Melih Altınok: “Yine bir Kemal Derviş buldular”
“Baksanıza yine bir Kemal Derviş bulmuşlar kendilerine. Bu seferkinin adı Jeremy Rifkin. Adam Türkiye’ye gelmeye bile tenezzül etmeden ABD’den telekonferansla küreselcilerin, sömürge ülkeleri için uygun gördüğü modeli tanıtıyor.
Türkiye gibi ülkeler için en iyi olanın, Batı’daki rakip devletlerin çıkarlarıyla çatışmayan ve tabii ki iddialı olmayan “ılımlı” bir ekonomi politik çizgi olduğu tezini ballandıra ballandıra anlatıyor.
Değil mi ya? Ne gereği var Doğu Akdeniz’deki gaz paylaşılırken hak talep etmeye, egemenlik haklarını dayatmaya, savunma sanayiini yerlileştirmeye, NATO gibi küresel kurumların önüne PKK-YPG sorununu getirmeye… Türkiye’ye az gelişmişliğin sürekliliğine hapsedilmiş, Ortadoğu’da ileri bir karakol pozisyonunu uygun görenlerle aramızı bozmaya.
Üstelik de biraz uysal olursak, emisyonla memisyonla oyalanırsak Jeremy Bey’in Türkiye’ye teknoloji ve para akıtacak çevreleri ikna etmesi işten bile değilken!”
https://www.sabah.com.tr/yazarlar/melihaltinok/2022/12/04/yine-bir-kemal-dervis-buldular
Hayri Kozanoğlu: “Ruhu daralan insanlarımıza AKP rejiminden kurtulma yolunda güven aşıladı”
“CHP’nin İkinci Yüzyıl Vizyonu toplantısında her şeyden önce coşku, heyecan, yüksek beklentiler egemendi. Toplumun gerçekten umuda, iyimserliğe gereksinimi var. O anlamda sadece hınca hınç dolu salona değil, ülkenin tümüne yayılan pozitif bir atmosfer söz konusuydu. Bu buluşmanın ruhu daralan insanlarımıza AKP rejiminden kurtulma yolunda güven aşıladığını söyleyebiliriz.”

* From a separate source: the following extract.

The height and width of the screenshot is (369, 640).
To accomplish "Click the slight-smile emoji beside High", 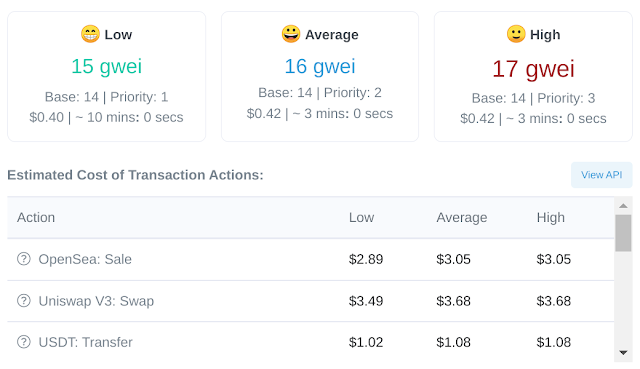I will click(516, 34).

“Kılıçdaroğlu’nun yüz milyarlarca dolar yabancı sermaye gelecek sözleri açıkçası pek gerçekçi görünmüyor. Norveç, Singapur emekli fonlarından söz ediyor. Bu fonlar ya devlet tahvili alır, ya da borsaya girer. Hem Türkiye’de borsanın ve tahvil piyasasının derinliği belli, hem de bu tarz fonlar üretimi ve istihdamı artırmaz. Hızlı para girişlerinin ülkenin dengelerini bozduğu gibi, dışa bağımlılığı artırdığını da ayrıca biliyoruz. CHP’nin Yeni Vizyon buluşması biraz fazla uzamakla birlikte genel hatlarıyla başarılı, kendi tabanına heyecan ve şevk verici nitelikte bir organisazyondu. Bir an önce yurtdışına kapağı atma gayreti içinde bulunan gençlere de eğitimin düzeleceği, teknolojinin yakalanacağı, bilgi ve birikimin karşılığını bulacağı bir Türkiye ufku çizilmesi açısından da olumluydu. Önerilen programın yeterince kamucu, eşitlikçi, bağımsızlıkçı olmadığı eleştirilerini yöneltmek olanaklı. Öyle bir programı halkın önüne koymak; sol, sosyalist bir vizyon belgesini sunmak da bizim görevimiz olmalı.”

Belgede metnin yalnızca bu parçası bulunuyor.